La campana repicó nuevamente.
Sonaba tan a lo lejos, tan imprecisa y como absorbidos sus ecos por la blanda masa algodonosa de la niebla, que costaba trabajo admitir que fuera cierta su existencia, o que, más que de una realidad, se trataba de una alucinación que venía a sumarse a las infinitas fantasías de una existencia que se diría edificada sobre un sinfín de absurdas incongruencias.
No era posible.
No era posible que, en la inmensidad del mar de los caribes y la innumerable cantidad de sus islas, el destino y las corrientes hubieran decidido caprichosamente empujar la frágil canoa hasta un punto desde el que pudiera escucharse la campana.
No era posible.
Pero volvió el sonido, ahora más claro, aunque quizá levemente desviado a la derecha pese a que resultaba muy difícil dilucidar de dónde provenía exactamente.

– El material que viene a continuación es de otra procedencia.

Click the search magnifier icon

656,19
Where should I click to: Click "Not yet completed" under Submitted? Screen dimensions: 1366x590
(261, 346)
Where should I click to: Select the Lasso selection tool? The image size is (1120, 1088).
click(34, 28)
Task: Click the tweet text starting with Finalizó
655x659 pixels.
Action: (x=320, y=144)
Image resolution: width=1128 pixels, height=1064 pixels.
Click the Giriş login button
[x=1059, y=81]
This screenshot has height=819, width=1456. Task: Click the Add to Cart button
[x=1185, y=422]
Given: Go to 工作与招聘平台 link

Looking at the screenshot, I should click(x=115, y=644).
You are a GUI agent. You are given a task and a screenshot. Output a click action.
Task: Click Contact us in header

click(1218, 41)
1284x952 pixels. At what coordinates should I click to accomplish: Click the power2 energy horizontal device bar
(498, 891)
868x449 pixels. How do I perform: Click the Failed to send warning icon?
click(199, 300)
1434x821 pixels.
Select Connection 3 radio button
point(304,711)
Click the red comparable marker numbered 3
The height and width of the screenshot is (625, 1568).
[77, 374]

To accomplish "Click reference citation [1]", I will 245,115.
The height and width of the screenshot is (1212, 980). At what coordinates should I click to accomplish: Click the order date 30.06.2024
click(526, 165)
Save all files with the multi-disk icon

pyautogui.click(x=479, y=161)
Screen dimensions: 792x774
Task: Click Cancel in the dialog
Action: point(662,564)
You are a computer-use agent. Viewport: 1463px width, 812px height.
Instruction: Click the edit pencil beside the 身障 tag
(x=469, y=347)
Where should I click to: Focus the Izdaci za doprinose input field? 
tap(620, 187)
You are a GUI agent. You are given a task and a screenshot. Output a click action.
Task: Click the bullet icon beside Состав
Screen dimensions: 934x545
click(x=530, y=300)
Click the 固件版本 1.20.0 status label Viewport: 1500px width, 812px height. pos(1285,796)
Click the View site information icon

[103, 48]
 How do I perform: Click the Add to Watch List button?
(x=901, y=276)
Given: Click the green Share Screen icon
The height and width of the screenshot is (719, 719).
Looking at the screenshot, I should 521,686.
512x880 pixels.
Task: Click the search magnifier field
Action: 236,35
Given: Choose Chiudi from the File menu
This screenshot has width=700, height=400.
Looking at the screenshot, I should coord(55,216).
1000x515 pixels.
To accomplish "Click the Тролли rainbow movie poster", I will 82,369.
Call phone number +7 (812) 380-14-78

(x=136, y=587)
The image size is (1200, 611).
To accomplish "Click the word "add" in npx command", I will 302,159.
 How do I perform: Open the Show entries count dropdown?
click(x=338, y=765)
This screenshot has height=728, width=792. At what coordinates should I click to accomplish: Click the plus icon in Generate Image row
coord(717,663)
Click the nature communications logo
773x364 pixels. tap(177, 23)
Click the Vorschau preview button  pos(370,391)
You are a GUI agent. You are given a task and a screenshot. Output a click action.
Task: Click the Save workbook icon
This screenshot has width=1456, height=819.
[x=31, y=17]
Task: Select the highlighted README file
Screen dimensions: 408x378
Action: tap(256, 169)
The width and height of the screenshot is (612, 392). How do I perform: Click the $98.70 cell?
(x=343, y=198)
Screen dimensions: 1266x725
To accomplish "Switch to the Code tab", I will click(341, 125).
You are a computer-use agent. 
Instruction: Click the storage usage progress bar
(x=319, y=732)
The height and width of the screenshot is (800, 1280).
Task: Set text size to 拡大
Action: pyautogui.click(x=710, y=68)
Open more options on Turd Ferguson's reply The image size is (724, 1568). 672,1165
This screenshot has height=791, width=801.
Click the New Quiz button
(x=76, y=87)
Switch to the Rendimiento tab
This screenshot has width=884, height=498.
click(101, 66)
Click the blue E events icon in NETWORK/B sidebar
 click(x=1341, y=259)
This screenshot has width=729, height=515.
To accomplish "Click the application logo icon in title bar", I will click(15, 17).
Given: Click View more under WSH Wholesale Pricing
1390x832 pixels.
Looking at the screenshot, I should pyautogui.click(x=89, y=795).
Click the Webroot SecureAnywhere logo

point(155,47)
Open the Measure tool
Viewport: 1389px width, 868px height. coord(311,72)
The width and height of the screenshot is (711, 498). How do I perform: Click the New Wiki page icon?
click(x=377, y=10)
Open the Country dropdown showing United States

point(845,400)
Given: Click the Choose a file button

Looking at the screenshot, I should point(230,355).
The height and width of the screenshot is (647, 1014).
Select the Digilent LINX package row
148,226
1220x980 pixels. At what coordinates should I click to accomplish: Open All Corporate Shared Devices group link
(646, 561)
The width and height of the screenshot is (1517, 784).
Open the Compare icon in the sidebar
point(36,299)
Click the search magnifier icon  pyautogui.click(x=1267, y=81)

El temblor de las manos hizo que el canalete se les escurriera entre los dedos yendo a parar al agua y, al inclinarse sobre la borda para recuperarlo, a punto estuvo de zozobrar aparatosamente.
La niebla comenzaba a aclararse.
Bogó muy despacio, sin apenas un ruido, atento a los sonidos que llegaban de aquella espesa nada blanquecina, con el alma en los dientes y todos sus sentidos concentrados en recuperar aquel metálico sonido que rebotaba en su mente devolviéndole a los más felices años de su vida.
Repicó de nuevo, pero ahora a su izquierda.
—¡Dios bendito! —sollozó con amargura—. ¡Estoy remando en círculo!
Corrigió el rumbo y rasgó con la proa la calina que una esperanzadora brisa diluía con infinita y cruel paciencia.
Era un tañido lento, monótono y triste, sin la alegría de las campanas de su infancia, pero se le antojó un cántico de gloria; la prueba indiscutible de que, casi al alcance de su mano, existían seres humanos que se le asemejaban, tenían sus mismas costumbres, hablaban su mismo idioma y conocían sin duda la mejor forma de atravesar el océano.
Y, al otro lado de ese océano, estaba España.
Y, en España, La Gomera.
Y, en La Gomera, Ingrid.
La campana resonó ahora a su derecha.
Corrigió de nuevo el rumbo.
La suave brisa se convirtió en fresco viento que arrastraba los últimos jirones de la insistente niebla.
Ahora ya todo fue silencio.
Ante la proa se abrió el horizonte.
Y en ese horizonte no había nada; nada en absoluto.
Tan sólo un infinito mar sin esperanzas.
Permaneció como petrificado por aquella nueva burla del destino, y cuando se volvió buscando una explicación a sus alucinaciones, distinguió en la distancia la popa de dos naves que se alejaban a poco más de una milla la una de la otra, y que recuperada la visibilidad, no necesitaban continuar haciendo repicar sus campanas para notificarse mutuamente la posición y evitar colisiones.
Anonadado, tardó un tiempo infinito en tomar conciencia de que se encontraba absolutamente solo en medio de un mar ilimitado, y de que sus posibilidades de encontrar una ciudad perdida en una lejana isla continuaban siendo nulas.
Una vez más quedaba claro que, por muchas ilusiones que pudiera haberse hecho, resultaba evidente que para el canario Cienfuegos jamás existirían los milagros.
Su vida continuaría siendo dura, peligrosa y difícil, sin que nunca nadie acudiera en su ayuda.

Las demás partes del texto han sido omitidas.